Records drawn from a dataset.
[Start of Attachment]

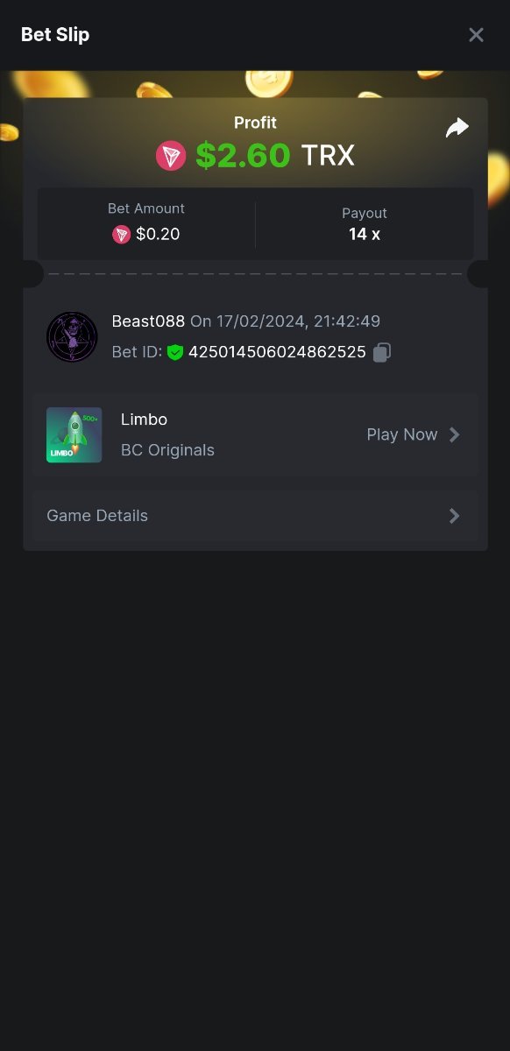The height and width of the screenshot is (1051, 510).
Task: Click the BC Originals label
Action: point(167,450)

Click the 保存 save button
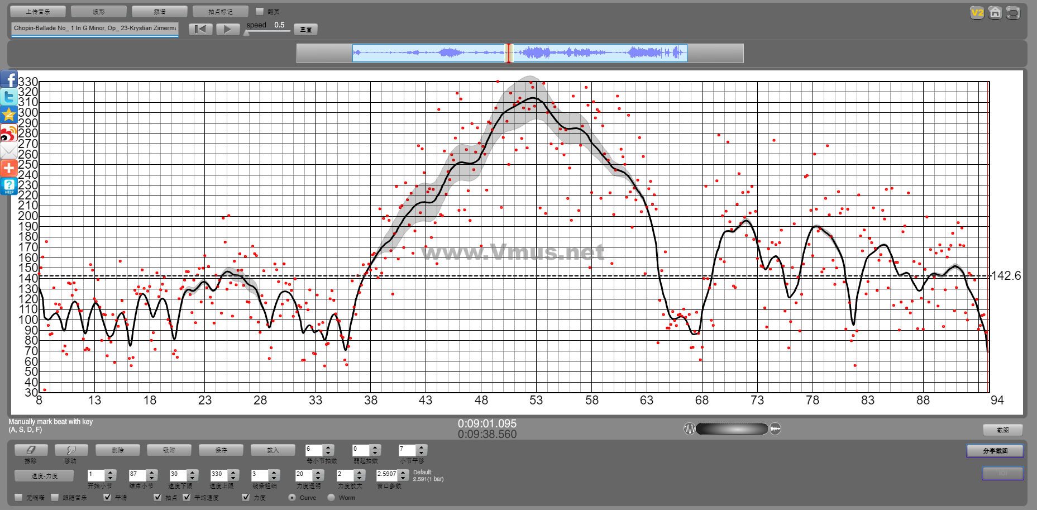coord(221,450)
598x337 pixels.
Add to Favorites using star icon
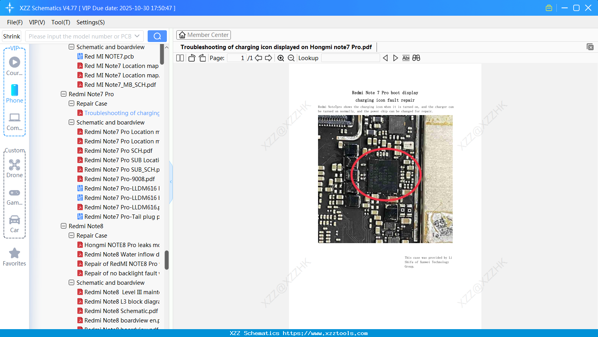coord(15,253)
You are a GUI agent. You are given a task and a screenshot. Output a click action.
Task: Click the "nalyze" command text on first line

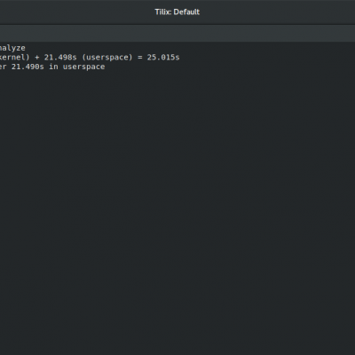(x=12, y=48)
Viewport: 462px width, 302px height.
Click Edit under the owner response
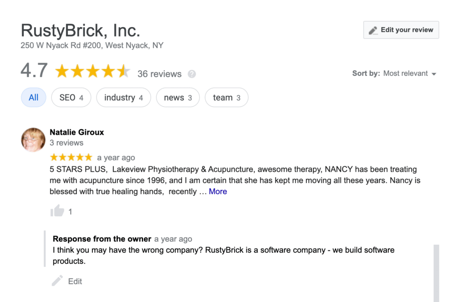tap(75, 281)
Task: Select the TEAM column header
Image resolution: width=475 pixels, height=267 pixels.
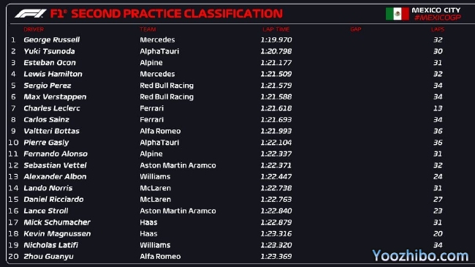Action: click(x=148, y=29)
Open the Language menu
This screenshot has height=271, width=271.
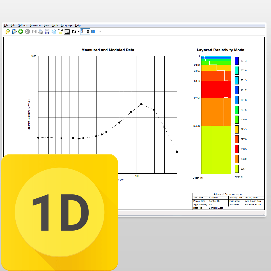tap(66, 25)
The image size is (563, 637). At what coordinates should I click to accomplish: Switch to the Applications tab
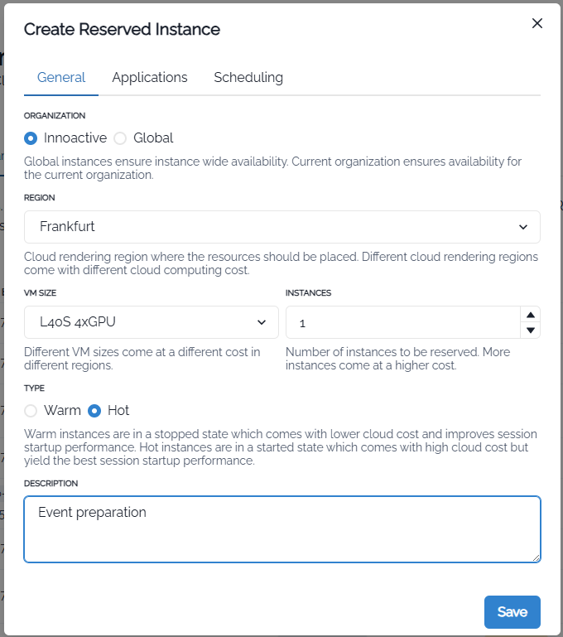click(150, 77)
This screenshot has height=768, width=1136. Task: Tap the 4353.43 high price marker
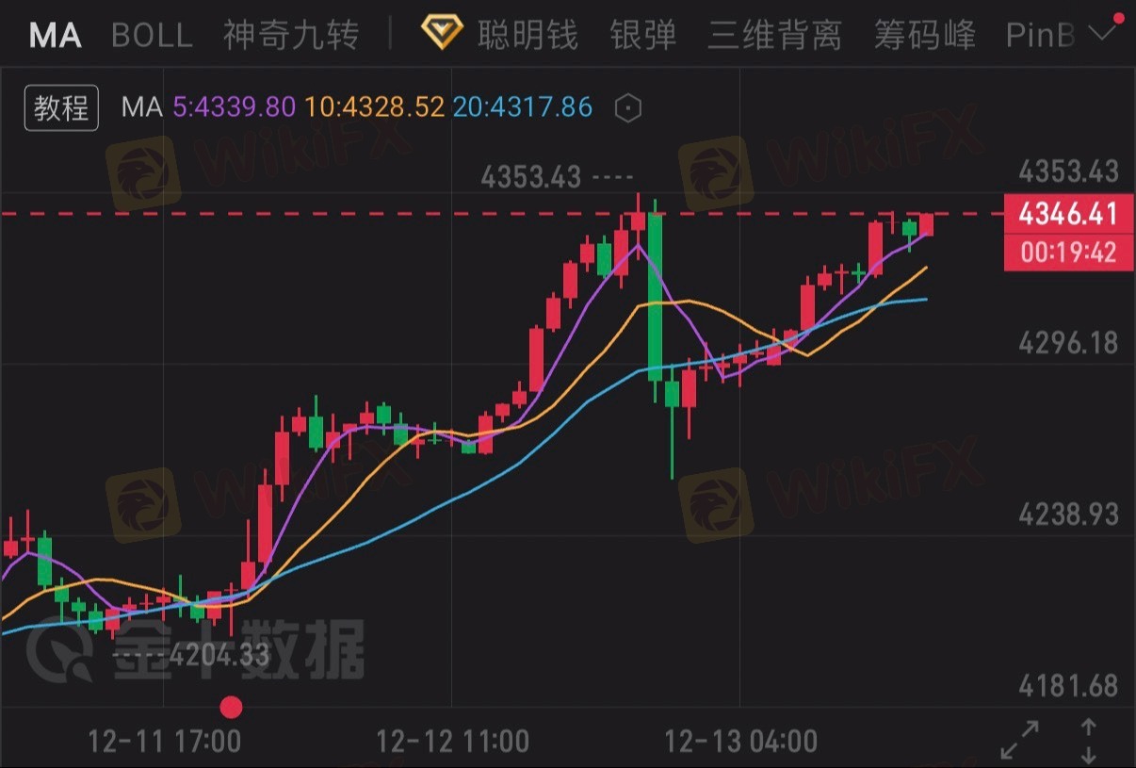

[End of Attachment]

Work request. Pictures excluded, output exactly the line that contains "Task: Select the TEAM column header" and every line after it to the end of the data above.

Solution to the problem.
Task: Select the TEAM column header
Image resolution: width=475 pixels, height=267 pixels.
Action: click(x=148, y=29)
Open the Language menu
This screenshot has height=271, width=271.
tap(66, 25)
The image size is (563, 637). At what coordinates should I click to accomplish: Switch to the Applications tab
click(150, 77)
This screenshot has height=768, width=1136. Task: Tap the 4353.43 high price marker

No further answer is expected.